Exercise objective: Reproduce the study abstract word for word between "Methods: The study" and "during this analysis.", inclusive.

Objectives: We aim to investigate the prevalence of respiratory syncytial virus (RSV) and human metapneumovirus (hMPV) among pediatric patients with acute respiratory tract illness (ARTI) in southern China both pre- and post-COVID-19 pandemic, as well as identify associated risk factors for severe infections.

Methods: The study conducted a real-time PCR analysis on hospitalized children with ARTI from 2012 to 2023, specifically targeting RSV, hMPV, and other respiratory pathogens. Additionally, demographic data was collected during this analysis.

Results: The prevalence of RSV occurs triennially, and likewise, the temporal pattern of hMPV outbreaks mirrors that of RSV. The peak infection rates of RSV and hMPV occurred during and following the implementation of COVID-19 epidemic prevention and control measures. The incidence of RSV infection exhibited bimodal peaks in 2022, while hMPV demonstrated seasonal peaks during the spring, fall, and winter periods post-COVID-19 pandemic. After the COVID-19 outbreak, there has been an upward trend in the proportion of female patients and patients aged one year and older presenting with ARTI, RSV infections, and hMPV infections. Infant (OR = 4.767, 95%CI: [3.888–5.846], p < 0.0001), presence of co-infection (OR = 0.540, 95%CI: [0.404–0.722], p < 0.0001), and existence of comorbidities (OR = 1.582, 95%CI: [1.285–1.949], p < 0.0001) was the risk ratio for the severity of RSV infection. Children infected with hMPV under the age of 1 year (OR = 0.322, 95%CI: [0.180 – 0.575], p < 0.0001), as well as those with comorbidities (OR = 8.809, 95%CI: [4.493 – 17.272], p < 0.0001), have a higher risk of developing severe illness.

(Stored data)
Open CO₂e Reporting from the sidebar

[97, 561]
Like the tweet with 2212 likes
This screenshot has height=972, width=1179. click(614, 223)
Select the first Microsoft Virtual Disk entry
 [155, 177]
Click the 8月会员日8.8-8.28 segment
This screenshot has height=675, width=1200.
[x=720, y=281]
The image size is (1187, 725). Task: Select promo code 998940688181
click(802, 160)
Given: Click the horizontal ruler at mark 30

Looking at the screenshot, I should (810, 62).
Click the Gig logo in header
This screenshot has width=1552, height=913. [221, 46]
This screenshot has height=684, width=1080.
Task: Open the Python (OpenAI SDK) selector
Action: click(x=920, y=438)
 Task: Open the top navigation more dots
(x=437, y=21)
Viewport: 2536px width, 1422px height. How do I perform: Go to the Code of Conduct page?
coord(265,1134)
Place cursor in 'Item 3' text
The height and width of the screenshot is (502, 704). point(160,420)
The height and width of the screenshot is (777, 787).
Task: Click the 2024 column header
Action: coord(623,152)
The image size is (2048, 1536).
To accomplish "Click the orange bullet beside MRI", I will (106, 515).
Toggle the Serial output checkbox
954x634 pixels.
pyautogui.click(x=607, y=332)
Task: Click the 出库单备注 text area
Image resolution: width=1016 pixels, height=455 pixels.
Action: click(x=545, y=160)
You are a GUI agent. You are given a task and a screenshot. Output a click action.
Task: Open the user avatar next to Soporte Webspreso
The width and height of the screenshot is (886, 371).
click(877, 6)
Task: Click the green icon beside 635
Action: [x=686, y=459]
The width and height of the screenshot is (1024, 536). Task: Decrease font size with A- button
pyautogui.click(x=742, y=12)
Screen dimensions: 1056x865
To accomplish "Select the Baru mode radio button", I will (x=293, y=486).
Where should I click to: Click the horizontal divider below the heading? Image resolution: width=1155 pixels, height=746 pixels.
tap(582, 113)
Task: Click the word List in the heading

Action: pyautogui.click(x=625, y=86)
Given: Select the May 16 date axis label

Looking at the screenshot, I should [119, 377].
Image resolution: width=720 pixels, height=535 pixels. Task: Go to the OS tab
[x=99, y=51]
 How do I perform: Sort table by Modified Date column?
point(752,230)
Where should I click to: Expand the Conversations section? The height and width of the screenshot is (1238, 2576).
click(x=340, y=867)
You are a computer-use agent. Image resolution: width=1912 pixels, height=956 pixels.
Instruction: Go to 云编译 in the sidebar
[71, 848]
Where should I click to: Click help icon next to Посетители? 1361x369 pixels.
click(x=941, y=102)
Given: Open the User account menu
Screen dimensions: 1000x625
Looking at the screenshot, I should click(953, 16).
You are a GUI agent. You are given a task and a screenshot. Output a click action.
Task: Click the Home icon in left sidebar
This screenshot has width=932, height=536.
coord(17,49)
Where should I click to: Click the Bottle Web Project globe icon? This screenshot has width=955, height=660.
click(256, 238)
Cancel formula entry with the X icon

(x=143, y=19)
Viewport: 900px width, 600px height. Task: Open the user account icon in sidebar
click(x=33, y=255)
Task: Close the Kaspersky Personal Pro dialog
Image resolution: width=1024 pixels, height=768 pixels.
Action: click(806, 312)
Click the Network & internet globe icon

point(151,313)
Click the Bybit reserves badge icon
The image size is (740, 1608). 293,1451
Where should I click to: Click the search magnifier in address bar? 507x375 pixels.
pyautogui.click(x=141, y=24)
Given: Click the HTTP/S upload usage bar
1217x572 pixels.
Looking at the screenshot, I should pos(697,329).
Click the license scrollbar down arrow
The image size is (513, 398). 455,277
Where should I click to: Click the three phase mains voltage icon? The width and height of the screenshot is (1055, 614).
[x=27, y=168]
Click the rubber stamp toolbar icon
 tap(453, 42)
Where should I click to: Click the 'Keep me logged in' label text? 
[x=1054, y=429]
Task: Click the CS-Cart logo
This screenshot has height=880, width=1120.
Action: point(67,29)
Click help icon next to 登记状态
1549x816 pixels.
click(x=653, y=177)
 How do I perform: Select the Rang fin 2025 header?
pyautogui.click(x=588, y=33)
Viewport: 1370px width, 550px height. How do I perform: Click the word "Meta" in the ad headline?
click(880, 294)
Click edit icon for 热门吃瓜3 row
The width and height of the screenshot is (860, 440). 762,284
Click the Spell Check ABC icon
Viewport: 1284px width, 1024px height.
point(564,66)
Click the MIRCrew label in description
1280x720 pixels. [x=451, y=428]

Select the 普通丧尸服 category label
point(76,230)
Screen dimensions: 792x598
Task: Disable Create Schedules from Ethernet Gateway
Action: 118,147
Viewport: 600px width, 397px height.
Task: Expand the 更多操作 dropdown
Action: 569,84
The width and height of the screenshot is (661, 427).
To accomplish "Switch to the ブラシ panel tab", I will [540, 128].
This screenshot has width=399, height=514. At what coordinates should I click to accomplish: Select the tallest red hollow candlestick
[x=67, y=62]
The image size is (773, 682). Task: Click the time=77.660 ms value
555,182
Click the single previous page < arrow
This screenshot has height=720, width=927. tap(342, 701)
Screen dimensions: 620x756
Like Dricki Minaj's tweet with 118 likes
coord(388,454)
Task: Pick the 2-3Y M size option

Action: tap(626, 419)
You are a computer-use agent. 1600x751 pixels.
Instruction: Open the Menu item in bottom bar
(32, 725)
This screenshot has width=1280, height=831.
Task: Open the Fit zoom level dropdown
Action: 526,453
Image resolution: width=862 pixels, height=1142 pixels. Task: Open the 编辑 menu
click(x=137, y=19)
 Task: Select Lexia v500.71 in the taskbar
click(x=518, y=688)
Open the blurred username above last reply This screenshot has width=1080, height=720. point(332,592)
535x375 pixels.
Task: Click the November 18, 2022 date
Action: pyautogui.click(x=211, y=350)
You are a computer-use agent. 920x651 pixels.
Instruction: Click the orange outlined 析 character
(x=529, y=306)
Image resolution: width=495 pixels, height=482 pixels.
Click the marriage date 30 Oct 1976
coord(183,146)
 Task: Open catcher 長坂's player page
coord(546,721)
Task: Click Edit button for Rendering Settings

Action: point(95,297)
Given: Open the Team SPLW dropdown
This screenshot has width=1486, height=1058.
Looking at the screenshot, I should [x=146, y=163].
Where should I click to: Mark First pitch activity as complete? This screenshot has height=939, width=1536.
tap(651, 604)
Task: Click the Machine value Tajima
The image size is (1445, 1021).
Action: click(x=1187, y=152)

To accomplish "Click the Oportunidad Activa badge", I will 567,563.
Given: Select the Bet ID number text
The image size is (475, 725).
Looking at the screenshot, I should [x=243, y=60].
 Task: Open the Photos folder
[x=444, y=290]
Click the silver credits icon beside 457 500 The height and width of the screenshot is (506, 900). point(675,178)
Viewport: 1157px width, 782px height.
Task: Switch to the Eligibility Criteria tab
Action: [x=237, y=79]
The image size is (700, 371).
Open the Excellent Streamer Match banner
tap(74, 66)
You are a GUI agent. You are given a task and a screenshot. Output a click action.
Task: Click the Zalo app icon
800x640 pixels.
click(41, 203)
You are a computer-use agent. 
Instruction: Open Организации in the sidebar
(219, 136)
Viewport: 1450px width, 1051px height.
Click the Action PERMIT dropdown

Response to this task:
Methods: The study conducted a real-time PCR analysis on hospitalized children with ARTI from 2012 to 2023, specifically targeting RSV, hMPV, and other respiratory pathogens. Additionally, demographic data was collected during this analysis.